Seite an Seite mit seiner Familie engagierte sich der Verlagslektor aus Mannheim monatelang in der Katalogisierung und der Aufbereitung des Lebenswerkes der 2019 verstorbenen Gisela Conrad. Diese hatte ihn um eine Verwaltung ihres künstlerischen Erbes nach ihrem sich damals bereits abzeichnenden Tode gebeten und da Ralf Holtzmann – wie er sich selbst lächelnd bezeichnet – ein “zusagefreudiger” Mensch war, nun ja..sagte er zu. Es wäre ihm unvorstellbar gewesen, auch nur ein einziges Bild wegzuschmeißen, führte er in seiner Dankesrede die eigenen Motive weiter aus. So fuhr er unzählige Male nach Regensburg, in die langjährige Heimat der eigenen Tante, um die mehreren hundert Kunstwerke zu erfassen, zu sortieren und zu katalogisieren. Das alles mit dem Ziel, sie zu erhalten und wo immer es geht, der Nachwelt zugänglich zu machen.

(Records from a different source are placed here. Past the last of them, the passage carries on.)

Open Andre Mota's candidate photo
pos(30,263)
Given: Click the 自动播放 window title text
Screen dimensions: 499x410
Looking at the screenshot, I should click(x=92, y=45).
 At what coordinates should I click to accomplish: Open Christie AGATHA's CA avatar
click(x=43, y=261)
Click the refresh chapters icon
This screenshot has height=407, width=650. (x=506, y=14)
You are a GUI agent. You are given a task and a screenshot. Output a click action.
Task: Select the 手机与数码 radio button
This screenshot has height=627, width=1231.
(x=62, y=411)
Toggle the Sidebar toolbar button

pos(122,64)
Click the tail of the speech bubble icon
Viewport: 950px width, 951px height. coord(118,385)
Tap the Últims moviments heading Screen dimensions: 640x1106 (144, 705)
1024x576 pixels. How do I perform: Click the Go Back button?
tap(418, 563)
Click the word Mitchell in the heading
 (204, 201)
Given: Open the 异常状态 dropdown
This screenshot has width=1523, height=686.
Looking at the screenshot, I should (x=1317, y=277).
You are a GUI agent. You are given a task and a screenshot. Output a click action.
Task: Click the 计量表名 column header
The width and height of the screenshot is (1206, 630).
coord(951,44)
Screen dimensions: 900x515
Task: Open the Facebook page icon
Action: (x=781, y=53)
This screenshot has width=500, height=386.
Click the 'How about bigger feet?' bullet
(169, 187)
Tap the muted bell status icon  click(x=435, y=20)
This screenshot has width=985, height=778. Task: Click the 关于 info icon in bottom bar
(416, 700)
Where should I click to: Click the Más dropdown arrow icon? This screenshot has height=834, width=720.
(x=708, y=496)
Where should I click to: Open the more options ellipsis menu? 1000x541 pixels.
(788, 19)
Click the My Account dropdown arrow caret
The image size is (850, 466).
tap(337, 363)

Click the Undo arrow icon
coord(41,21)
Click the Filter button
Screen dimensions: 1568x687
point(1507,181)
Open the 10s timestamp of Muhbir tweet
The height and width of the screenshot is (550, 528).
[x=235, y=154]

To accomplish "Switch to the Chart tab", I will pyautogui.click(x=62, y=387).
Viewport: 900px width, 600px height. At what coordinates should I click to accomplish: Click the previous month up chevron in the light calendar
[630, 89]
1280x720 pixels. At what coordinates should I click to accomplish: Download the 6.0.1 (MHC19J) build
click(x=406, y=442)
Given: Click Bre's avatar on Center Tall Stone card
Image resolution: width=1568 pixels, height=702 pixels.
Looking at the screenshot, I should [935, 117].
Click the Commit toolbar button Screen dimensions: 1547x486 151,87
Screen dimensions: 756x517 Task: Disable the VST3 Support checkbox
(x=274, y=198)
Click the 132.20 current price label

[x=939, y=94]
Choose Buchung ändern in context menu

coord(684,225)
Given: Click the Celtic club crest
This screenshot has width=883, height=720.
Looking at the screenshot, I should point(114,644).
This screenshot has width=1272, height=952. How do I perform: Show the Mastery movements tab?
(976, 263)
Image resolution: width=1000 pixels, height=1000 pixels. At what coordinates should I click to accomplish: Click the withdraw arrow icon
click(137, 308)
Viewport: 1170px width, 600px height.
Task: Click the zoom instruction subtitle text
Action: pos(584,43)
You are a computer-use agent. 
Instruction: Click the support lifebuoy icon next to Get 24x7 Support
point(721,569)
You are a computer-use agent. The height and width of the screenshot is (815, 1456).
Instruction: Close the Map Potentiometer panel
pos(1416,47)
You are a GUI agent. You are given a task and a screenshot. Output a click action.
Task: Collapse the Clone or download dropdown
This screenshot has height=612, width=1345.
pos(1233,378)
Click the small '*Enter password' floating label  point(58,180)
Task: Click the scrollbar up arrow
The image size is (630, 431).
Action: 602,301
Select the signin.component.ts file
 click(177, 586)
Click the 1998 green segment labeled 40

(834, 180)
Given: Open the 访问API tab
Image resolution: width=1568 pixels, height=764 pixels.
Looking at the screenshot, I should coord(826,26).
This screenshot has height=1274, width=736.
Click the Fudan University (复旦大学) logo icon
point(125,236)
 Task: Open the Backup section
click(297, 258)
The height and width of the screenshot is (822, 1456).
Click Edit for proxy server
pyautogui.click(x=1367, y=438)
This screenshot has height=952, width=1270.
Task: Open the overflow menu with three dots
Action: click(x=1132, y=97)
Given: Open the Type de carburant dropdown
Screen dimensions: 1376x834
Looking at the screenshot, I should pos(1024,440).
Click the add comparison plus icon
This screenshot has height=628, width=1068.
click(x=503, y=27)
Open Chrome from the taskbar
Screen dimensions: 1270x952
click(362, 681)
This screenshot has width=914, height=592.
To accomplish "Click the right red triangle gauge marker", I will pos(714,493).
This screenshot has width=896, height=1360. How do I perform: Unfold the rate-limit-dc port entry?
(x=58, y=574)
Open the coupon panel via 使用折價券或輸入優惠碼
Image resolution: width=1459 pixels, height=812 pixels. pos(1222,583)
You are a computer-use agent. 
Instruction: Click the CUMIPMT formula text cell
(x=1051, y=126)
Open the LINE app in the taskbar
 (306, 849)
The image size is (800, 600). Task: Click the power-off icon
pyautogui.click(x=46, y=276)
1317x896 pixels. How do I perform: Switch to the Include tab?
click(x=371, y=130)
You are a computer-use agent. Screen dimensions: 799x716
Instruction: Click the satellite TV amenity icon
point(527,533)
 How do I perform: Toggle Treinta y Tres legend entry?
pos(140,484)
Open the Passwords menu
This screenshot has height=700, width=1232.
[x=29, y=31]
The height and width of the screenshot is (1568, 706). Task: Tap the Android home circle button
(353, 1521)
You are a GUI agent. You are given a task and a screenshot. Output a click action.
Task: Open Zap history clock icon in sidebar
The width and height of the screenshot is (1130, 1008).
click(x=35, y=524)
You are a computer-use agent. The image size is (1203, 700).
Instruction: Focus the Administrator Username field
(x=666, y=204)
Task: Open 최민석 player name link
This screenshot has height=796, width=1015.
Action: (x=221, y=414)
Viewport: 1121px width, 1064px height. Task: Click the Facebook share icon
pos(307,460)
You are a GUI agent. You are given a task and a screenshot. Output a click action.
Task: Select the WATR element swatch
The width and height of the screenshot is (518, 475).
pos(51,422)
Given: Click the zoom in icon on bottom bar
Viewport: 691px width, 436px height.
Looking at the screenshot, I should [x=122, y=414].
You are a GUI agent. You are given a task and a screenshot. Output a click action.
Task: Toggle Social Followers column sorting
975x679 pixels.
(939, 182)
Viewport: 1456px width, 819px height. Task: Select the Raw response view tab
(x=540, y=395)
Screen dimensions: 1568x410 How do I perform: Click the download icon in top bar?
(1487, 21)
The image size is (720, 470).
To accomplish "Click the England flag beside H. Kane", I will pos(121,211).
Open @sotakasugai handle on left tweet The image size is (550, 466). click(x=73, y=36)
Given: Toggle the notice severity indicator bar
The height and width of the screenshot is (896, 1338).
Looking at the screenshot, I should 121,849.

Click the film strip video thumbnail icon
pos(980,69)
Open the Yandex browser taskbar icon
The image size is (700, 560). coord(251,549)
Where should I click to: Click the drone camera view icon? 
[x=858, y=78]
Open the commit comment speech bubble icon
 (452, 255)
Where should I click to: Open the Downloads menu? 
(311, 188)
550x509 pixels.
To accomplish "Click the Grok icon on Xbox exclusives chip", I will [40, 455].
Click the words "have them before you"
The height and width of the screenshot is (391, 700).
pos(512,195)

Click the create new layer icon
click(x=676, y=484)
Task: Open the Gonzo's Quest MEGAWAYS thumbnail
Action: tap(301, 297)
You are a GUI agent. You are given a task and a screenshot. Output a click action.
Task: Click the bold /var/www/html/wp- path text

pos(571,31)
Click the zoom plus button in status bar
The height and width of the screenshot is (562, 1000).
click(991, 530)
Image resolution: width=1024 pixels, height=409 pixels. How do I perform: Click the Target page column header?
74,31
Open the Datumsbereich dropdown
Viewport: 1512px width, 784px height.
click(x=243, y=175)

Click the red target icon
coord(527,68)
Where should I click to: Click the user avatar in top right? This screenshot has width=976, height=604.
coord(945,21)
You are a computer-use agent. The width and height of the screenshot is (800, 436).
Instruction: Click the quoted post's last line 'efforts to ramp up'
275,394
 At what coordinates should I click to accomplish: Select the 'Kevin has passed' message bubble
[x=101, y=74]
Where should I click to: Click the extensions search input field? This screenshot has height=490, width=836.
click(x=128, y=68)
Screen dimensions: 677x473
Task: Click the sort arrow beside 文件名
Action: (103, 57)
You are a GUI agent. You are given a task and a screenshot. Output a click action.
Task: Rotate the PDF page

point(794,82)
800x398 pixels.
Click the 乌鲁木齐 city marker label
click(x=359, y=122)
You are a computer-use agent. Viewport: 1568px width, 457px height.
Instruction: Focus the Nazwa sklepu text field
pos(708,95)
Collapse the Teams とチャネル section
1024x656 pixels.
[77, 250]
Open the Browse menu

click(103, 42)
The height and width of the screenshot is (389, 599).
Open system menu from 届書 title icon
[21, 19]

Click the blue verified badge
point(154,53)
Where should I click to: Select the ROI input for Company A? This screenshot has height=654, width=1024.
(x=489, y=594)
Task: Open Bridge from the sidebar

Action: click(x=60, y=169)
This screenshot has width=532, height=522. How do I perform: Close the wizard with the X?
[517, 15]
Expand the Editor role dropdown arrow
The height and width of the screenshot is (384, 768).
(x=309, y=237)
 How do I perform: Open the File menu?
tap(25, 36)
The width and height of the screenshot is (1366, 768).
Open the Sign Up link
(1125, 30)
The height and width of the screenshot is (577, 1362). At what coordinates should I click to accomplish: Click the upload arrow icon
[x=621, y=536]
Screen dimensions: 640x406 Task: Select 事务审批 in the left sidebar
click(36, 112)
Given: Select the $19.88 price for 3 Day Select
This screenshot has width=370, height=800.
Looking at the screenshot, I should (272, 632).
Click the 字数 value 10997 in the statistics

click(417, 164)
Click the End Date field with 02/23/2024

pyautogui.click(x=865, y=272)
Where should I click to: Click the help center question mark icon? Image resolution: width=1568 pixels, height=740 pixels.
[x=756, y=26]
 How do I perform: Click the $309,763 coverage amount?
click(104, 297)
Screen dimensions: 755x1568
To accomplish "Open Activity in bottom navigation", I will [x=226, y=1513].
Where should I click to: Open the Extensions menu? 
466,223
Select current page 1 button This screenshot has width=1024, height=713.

Für dieses Engagement bedachte die Jury ihn nun mit dem auf 5000 Euro dotierten KPM Karl Peter Muller-Preises. Das Geld möchte Dr. Holtzmann unter anderem in die Digitalisierung der Kunstwerke seiner Tante investieren. Einen Rat gab er dem bunten Publikum der Preisverleihung am Ende mit auf den Weg: “Wenn Sie jemals gefragt werden, einen Künstlernachlass zu verwalten. Machen sie es! Man lernt unheimlich was dabei”
Begleitet wurde der Abend der Preisverleihung, zu dessen Ehrengästen auch der Bundestagsabgeordnete Olav Gutting sowie die Bürgermeister Olaf Scholl aus Oberhausen-Rheinhausen und Bernd Killinger aus Forst zählten, von Exzerpten der einzigartigen und immens intensiven Stücken des Musikers Knut Maurer, mit dem Harp-Virtuosen Michael Heid an dessen Seite. Inspiriert von den Werken eines Kurt Tucholsky oder eines Erich Kästner, gab Maurer beispielsweise Auszüge aus dem Programm „Großstadtlyrik – Songs am Tresen“ zum besten – malte dabei mit keys und lyrics Szenen und Bilder, die fast greifbar im Raum standen.
Auch die Musik ging damit eine schöne Symbiose mit den großen Statements und Aussagen dieses Abends ein, die Rüdiger Kümmerlin auf den Punkt brachte: Kunst kann und will Menschen erreichen und verbinden – jedem der sich ihr öffnet. Sie muss sichtbar sein und sie braucht Plattformen. Mit dem KPM Karl Peter Muller-Preis besteht nun eine weitere solche Plattform. Eine Plattform für Künstler, die Ihre Stimme nicht mehr erheben können, die aber unbedingt gehört werden sollte.